(Dataset entries)
========================
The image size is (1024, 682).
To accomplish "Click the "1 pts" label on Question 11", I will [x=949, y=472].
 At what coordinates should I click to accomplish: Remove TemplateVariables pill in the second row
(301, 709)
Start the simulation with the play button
========================
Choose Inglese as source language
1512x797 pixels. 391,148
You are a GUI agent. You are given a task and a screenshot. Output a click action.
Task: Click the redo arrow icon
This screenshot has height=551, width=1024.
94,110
========================
__Exercise brief__.
Retype only the stretch of lines above starting at the one with "The image size is (1024, 682)." and stopping at the one with "Start the simulation with the play button", exactly as written, with both kept.

__Exercise output__.
The image size is (1024, 682).
To accomplish "Click the "1 pts" label on Question 11", I will [x=949, y=472].
 At what coordinates should I click to accomplish: Remove TemplateVariables pill in the second row
(301, 709)
Start the simulation with the play button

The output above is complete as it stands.